Quase de imediato, o tal gabinete de Ética do Governo recebeu uma carta de ambos os partidos — Democrata e Republicano. O organismo, que não tem poder de punição ou, sequer, de investigação de eventuais violações do código de Ética, foi instado a pronunciar-se sobre o caso. O episódio “passa claramente a linha, [é] inaceitável”, defendeu Jason Chaffetz, o republicano que lidera o comité de supervisão do Congresso norte-americano. “Esta situação tem de ser encarada, não há ‘ses’, ‘tambéns’ nem ‘mas’ a este respeito”.
Do lado da Administração, no pasa nada.
POTUS supports me, and millions of Americans support him & his agenda. https://t.co/FTaPXTymGV
— Kellyanne Conway (@KellyannePolls) February 10, 2017
Na sua conta Twitter, já esta sexta-feira, Conway garantiu que o Presidente a apoiava. “E milhões de americanos apoiam-no a ele e à sua agenda”, sublinhava. “Em algum momento, espero que as mulheres americanas trabalhem para um patrão que as trate do modo que o Presidente Trump me tratou hoje”, acrescentou a conselheira.

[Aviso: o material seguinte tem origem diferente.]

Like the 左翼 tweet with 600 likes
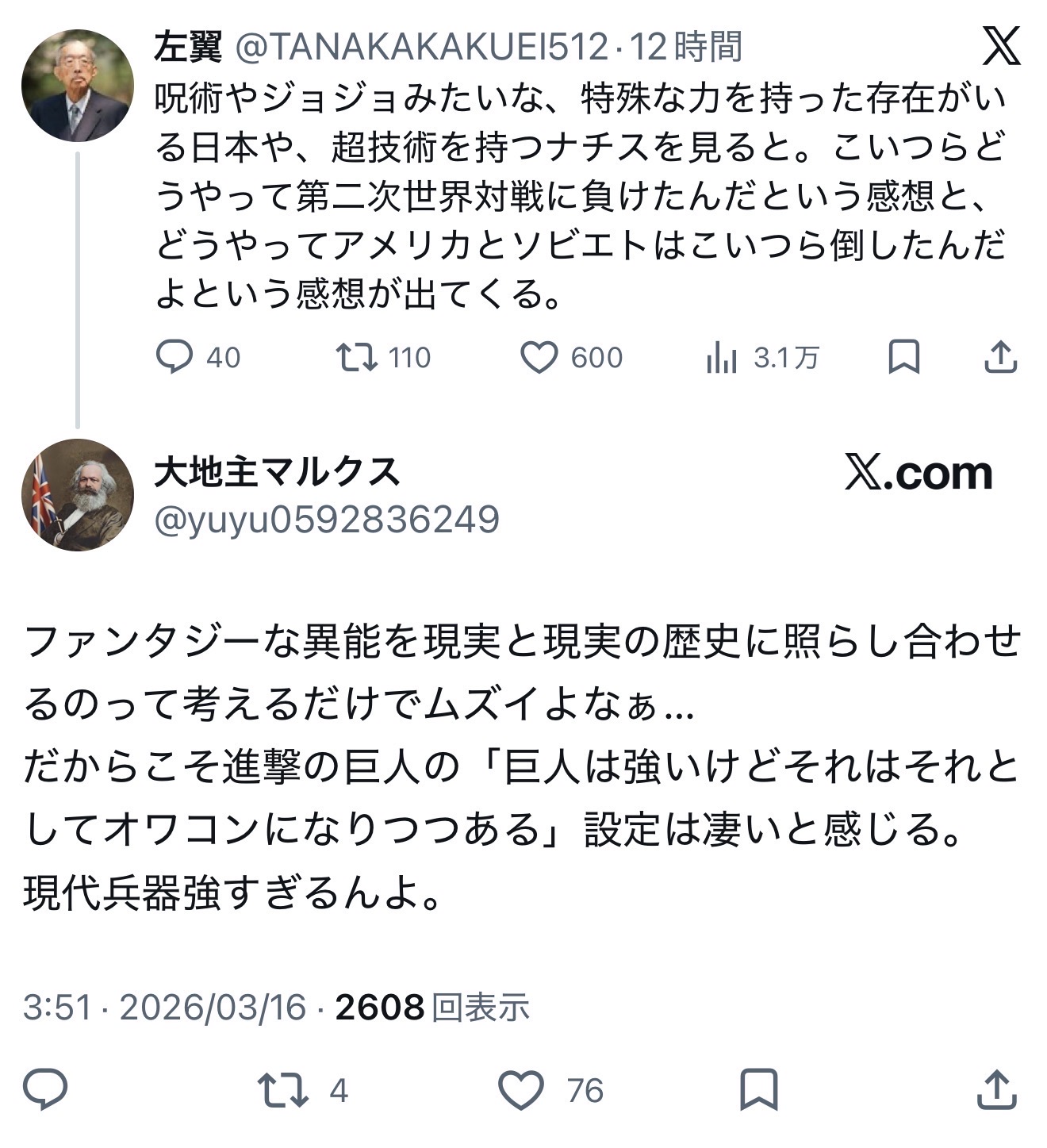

Conway está segura. Trump não usará com ela a frase que o notabilizou no programa de televisão em que o seu principal passatempo parecia ser despedir os aprendizes: You’re fired.
Certo é que Ivanka ficou mesmo sem distribuidor para a sua linha de vestuário. Em comunicado, a Nordstrom explicava as razões para o fim da parceria com a filha do Presidente: “As vendas da marca têm decaído consistentemente até a um ponto em que já não fazia sentido empresarial para nós continuar com a linha para já”.